Ideally I’d like to feed all this data into something like
Elasticsearch/MongoDB etc. As ES is now nicely coupled and developed with
Logtash and Kibana, it’s coming of age. ES now has distributed search and
the imminent Kibana4 release should have much more advanced dashboarding.
[This will keep it in sight with the likes of Splunk]

Any noSQL field/value paired solution will make life a lot easier. I would
certainly be starting with ELK as the primary choice.

Looking into my crystal ball, when we have mainstream SDN/NFV solutions
coupled in and around virtualised hardware infrastructure, and tailored
vApp type applications on top being dynamically orchestrated/managed, then
having a noSQL data model is going to be the only way to go.


#3

@phil_griffiths Do you use collectd/sensu/other to populate realtime system statistics into a system like Graphite? Numbered statistics like cpu usage, network usage rather than log data exceptions.

Sounds like the system you are referencing (point #3) feeds into mySQL. Similar to our current solution.

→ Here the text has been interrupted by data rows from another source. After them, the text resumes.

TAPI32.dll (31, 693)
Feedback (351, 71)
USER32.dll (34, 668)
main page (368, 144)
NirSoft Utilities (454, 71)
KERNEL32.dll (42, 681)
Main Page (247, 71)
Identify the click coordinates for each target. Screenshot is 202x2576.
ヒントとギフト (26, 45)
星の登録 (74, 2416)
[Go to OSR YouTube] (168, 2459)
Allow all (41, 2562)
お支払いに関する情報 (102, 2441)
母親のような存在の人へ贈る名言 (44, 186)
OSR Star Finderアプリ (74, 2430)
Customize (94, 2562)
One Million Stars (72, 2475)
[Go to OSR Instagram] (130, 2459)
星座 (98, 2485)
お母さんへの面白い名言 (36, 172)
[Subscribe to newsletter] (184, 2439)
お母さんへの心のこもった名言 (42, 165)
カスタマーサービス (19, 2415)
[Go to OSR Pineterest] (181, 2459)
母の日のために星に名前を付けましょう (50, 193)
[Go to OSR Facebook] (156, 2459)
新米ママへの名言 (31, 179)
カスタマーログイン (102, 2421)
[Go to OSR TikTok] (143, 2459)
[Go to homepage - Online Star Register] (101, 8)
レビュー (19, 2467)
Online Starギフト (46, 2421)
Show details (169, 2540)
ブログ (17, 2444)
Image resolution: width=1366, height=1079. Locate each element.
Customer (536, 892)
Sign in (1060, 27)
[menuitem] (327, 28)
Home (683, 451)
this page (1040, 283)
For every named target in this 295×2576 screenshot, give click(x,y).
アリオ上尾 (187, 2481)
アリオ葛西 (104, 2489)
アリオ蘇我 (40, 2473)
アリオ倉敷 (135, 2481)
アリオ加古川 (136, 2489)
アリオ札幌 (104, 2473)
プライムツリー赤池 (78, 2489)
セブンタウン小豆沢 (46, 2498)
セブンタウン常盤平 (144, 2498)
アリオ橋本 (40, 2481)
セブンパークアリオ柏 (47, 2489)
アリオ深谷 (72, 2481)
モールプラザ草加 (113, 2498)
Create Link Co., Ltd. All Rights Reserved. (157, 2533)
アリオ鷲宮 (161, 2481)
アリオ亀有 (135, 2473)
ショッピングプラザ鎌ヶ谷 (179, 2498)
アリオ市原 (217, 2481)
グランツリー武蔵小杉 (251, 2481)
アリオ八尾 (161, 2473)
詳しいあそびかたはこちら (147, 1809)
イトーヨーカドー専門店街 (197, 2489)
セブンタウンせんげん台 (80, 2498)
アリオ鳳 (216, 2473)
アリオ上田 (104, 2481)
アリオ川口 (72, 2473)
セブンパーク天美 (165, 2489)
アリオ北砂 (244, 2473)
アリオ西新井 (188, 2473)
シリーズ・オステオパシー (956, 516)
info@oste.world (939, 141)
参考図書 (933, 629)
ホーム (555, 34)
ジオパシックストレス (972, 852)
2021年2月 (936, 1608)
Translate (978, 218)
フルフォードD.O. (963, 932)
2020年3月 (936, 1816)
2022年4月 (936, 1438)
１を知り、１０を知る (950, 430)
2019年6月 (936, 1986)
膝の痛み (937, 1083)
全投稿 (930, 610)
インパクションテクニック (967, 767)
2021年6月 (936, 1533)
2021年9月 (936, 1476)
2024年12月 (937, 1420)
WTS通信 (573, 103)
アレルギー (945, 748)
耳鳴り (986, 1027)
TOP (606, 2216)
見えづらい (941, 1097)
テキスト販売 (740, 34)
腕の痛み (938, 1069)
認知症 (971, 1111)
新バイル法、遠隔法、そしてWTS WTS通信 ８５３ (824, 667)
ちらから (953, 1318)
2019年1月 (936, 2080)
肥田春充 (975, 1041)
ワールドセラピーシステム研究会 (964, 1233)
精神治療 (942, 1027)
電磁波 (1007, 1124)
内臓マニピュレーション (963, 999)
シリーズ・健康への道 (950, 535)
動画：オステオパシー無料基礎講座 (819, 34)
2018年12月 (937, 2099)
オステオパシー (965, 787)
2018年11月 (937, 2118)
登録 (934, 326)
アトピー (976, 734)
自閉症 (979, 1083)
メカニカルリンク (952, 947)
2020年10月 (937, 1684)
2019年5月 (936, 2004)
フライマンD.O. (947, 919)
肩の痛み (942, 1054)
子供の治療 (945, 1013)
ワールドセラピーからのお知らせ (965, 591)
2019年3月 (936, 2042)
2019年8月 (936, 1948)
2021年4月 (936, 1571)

Thanks for pointers to ELK and Elastic Search. Have enjoyed ES in the past (as opposed to solr)

People sure love Splunk.


#4

@kbrock never used collectd etc unfortunately. Used rrdtool/cacti in the past, which is guess is similar?
Spitting your stats out into something like ES and allowing visualisation via Kibana should be a great choice.
Met some guys from ES today. v1.2 has some funky features like federated and multi dimensional search. Kibana v4 should also make the UI functions much richer and slicker.